Collected data:
================================

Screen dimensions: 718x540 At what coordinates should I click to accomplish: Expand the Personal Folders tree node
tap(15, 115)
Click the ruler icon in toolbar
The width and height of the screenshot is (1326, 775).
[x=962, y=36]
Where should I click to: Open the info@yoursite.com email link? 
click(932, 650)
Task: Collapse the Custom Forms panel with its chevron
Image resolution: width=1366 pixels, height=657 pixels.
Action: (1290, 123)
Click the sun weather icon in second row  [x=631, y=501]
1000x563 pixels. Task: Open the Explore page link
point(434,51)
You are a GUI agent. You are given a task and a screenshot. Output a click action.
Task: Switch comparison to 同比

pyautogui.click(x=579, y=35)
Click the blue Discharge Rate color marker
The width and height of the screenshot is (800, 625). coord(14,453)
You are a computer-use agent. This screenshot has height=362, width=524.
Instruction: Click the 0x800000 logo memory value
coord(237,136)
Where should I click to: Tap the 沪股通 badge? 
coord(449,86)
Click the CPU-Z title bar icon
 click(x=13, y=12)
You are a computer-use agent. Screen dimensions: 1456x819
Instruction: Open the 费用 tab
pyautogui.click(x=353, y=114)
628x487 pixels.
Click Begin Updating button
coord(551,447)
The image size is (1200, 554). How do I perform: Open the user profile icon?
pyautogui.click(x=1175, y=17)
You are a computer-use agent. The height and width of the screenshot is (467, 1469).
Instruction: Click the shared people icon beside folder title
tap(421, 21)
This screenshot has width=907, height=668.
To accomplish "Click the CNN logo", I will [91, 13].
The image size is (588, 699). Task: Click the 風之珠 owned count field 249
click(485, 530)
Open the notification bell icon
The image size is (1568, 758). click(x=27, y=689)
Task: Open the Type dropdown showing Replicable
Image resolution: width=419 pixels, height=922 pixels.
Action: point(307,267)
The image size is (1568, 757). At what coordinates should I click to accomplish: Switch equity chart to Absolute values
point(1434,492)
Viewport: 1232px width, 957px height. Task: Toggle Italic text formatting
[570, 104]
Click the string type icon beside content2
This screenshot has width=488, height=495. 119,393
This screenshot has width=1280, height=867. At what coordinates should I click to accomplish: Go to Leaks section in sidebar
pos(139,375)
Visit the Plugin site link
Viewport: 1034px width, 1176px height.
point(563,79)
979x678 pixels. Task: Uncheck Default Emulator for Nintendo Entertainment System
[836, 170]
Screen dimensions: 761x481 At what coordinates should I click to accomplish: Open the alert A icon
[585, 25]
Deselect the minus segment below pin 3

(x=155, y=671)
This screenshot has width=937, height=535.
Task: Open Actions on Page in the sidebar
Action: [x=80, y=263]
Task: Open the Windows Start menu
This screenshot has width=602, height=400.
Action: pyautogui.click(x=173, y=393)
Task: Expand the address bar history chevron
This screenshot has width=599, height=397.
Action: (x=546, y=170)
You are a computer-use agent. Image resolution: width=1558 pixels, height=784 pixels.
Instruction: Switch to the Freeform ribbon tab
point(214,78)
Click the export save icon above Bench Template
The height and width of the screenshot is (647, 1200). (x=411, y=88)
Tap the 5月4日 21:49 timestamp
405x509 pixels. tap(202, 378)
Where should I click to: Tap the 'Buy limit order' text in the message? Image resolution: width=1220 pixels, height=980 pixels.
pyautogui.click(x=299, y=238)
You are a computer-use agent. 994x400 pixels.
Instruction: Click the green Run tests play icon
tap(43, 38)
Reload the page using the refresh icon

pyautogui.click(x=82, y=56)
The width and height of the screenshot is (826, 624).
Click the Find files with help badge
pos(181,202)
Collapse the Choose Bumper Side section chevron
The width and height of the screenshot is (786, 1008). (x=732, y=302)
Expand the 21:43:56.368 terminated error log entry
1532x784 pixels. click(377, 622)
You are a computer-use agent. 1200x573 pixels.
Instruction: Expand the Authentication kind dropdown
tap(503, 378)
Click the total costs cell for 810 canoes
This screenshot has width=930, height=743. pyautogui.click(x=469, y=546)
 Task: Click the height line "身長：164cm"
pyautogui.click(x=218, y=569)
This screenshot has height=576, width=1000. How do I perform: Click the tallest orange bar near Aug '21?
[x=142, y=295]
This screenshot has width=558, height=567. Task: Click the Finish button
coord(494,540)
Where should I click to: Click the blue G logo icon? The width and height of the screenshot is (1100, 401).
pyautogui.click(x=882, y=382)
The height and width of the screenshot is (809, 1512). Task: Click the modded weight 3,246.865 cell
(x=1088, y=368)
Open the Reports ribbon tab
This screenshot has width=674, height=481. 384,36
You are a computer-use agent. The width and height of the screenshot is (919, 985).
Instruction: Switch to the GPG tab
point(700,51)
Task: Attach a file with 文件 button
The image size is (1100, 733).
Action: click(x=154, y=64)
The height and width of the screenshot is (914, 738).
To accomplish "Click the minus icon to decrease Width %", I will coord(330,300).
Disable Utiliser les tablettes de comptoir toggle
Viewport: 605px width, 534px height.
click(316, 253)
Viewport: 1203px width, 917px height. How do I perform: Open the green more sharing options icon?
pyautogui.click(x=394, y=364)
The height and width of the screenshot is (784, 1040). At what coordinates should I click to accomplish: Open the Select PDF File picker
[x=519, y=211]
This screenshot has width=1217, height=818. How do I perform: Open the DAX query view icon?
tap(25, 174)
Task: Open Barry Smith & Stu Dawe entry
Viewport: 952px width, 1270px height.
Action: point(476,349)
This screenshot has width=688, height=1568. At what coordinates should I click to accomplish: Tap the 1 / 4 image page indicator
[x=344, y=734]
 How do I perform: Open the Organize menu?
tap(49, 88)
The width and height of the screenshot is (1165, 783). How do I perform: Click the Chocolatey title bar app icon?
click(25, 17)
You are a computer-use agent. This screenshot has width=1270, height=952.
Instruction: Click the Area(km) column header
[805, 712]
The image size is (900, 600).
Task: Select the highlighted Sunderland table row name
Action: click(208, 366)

================================

Activity:
Each line of the data must be retyped exactly as written.

Completed exercise:
Screen dimensions: 718x540 At what coordinates should I click to accomplish: Expand the Personal Folders tree node
tap(15, 115)
Click the ruler icon in toolbar
The width and height of the screenshot is (1326, 775).
[x=962, y=36]
Where should I click to: Open the info@yoursite.com email link? 
click(932, 650)
Task: Collapse the Custom Forms panel with its chevron
Image resolution: width=1366 pixels, height=657 pixels.
Action: (1290, 123)
Click the sun weather icon in second row  [x=631, y=501]
1000x563 pixels. Task: Open the Explore page link
point(434,51)
You are a GUI agent. You are given a task and a screenshot. Output a click action.
Task: Switch comparison to 同比

pyautogui.click(x=579, y=35)
Click the blue Discharge Rate color marker
The width and height of the screenshot is (800, 625). coord(14,453)
You are a computer-use agent. This screenshot has height=362, width=524.
Instruction: Click the 0x800000 logo memory value
coord(237,136)
Where should I click to: Tap the 沪股通 badge? 
coord(449,86)
Click the CPU-Z title bar icon
 click(x=13, y=12)
You are a computer-use agent. Screen dimensions: 1456x819
Instruction: Open the 费用 tab
pyautogui.click(x=353, y=114)
628x487 pixels.
Click Begin Updating button
coord(551,447)
The image size is (1200, 554). How do I perform: Open the user profile icon?
pyautogui.click(x=1175, y=17)
You are a computer-use agent. The height and width of the screenshot is (467, 1469).
Instruction: Click the shared people icon beside folder title
tap(421, 21)
This screenshot has width=907, height=668.
To accomplish "Click the CNN logo", I will [91, 13].
The image size is (588, 699). Task: Click the 風之珠 owned count field 249
click(485, 530)
Open the notification bell icon
The image size is (1568, 758). click(x=27, y=689)
Task: Open the Type dropdown showing Replicable
Image resolution: width=419 pixels, height=922 pixels.
Action: point(307,267)
The image size is (1568, 757). At what coordinates should I click to accomplish: Switch equity chart to Absolute values
point(1434,492)
Viewport: 1232px width, 957px height. Task: Toggle Italic text formatting
[570, 104]
Click the string type icon beside content2
This screenshot has width=488, height=495. 119,393
This screenshot has width=1280, height=867. At what coordinates should I click to accomplish: Go to Leaks section in sidebar
pos(139,375)
Visit the Plugin site link
Viewport: 1034px width, 1176px height.
point(563,79)
979x678 pixels. Task: Uncheck Default Emulator for Nintendo Entertainment System
[836, 170]
Screen dimensions: 761x481 At what coordinates should I click to accomplish: Open the alert A icon
[585, 25]
Deselect the minus segment below pin 3

(x=155, y=671)
This screenshot has width=937, height=535.
Task: Open Actions on Page in the sidebar
Action: [x=80, y=263]
Task: Open the Windows Start menu
This screenshot has width=602, height=400.
Action: pyautogui.click(x=173, y=393)
Task: Expand the address bar history chevron
This screenshot has width=599, height=397.
Action: (x=546, y=170)
You are a computer-use agent. Image resolution: width=1558 pixels, height=784 pixels.
Instruction: Switch to the Freeform ribbon tab
point(214,78)
Click the export save icon above Bench Template
The height and width of the screenshot is (647, 1200). (x=411, y=88)
Tap the 5月4日 21:49 timestamp
405x509 pixels. tap(202, 378)
Where should I click to: Tap the 'Buy limit order' text in the message? Image resolution: width=1220 pixels, height=980 pixels.
pyautogui.click(x=299, y=238)
You are a computer-use agent. 994x400 pixels.
Instruction: Click the green Run tests play icon
tap(43, 38)
Reload the page using the refresh icon

pyautogui.click(x=82, y=56)
The width and height of the screenshot is (826, 624).
Click the Find files with help badge
pos(181,202)
Collapse the Choose Bumper Side section chevron
The width and height of the screenshot is (786, 1008). (x=732, y=302)
Expand the 21:43:56.368 terminated error log entry
1532x784 pixels. click(377, 622)
You are a computer-use agent. 1200x573 pixels.
Instruction: Expand the Authentication kind dropdown
tap(503, 378)
Click the total costs cell for 810 canoes
This screenshot has width=930, height=743. pyautogui.click(x=469, y=546)
 Task: Click the height line "身長：164cm"
pyautogui.click(x=218, y=569)
This screenshot has height=576, width=1000. How do I perform: Click the tallest orange bar near Aug '21?
[x=142, y=295]
This screenshot has width=558, height=567. Task: Click the Finish button
coord(494,540)
Where should I click to: Click the blue G logo icon? The width and height of the screenshot is (1100, 401).
pyautogui.click(x=882, y=382)
The height and width of the screenshot is (809, 1512). Task: Click the modded weight 3,246.865 cell
(x=1088, y=368)
Open the Reports ribbon tab
This screenshot has width=674, height=481. 384,36
You are a computer-use agent. The width and height of the screenshot is (919, 985).
Instruction: Switch to the GPG tab
point(700,51)
Task: Attach a file with 文件 button
The image size is (1100, 733).
Action: click(x=154, y=64)
The height and width of the screenshot is (914, 738).
To accomplish "Click the minus icon to decrease Width %", I will coord(330,300).
Disable Utiliser les tablettes de comptoir toggle
Viewport: 605px width, 534px height.
click(316, 253)
Viewport: 1203px width, 917px height. How do I perform: Open the green more sharing options icon?
pyautogui.click(x=394, y=364)
The height and width of the screenshot is (784, 1040). At what coordinates should I click to accomplish: Open the Select PDF File picker
[x=519, y=211]
This screenshot has width=1217, height=818. How do I perform: Open the DAX query view icon?
tap(25, 174)
Task: Open Barry Smith & Stu Dawe entry
Viewport: 952px width, 1270px height.
Action: point(476,349)
This screenshot has width=688, height=1568. At what coordinates should I click to accomplish: Tap the 1 / 4 image page indicator
[x=344, y=734]
 How do I perform: Open the Organize menu?
tap(49, 88)
The width and height of the screenshot is (1165, 783). How do I perform: Click the Chocolatey title bar app icon?
click(25, 17)
You are a computer-use agent. This screenshot has width=1270, height=952.
Instruction: Click the Area(km) column header
[805, 712]
The image size is (900, 600).
Task: Select the highlighted Sunderland table row name
Action: click(208, 366)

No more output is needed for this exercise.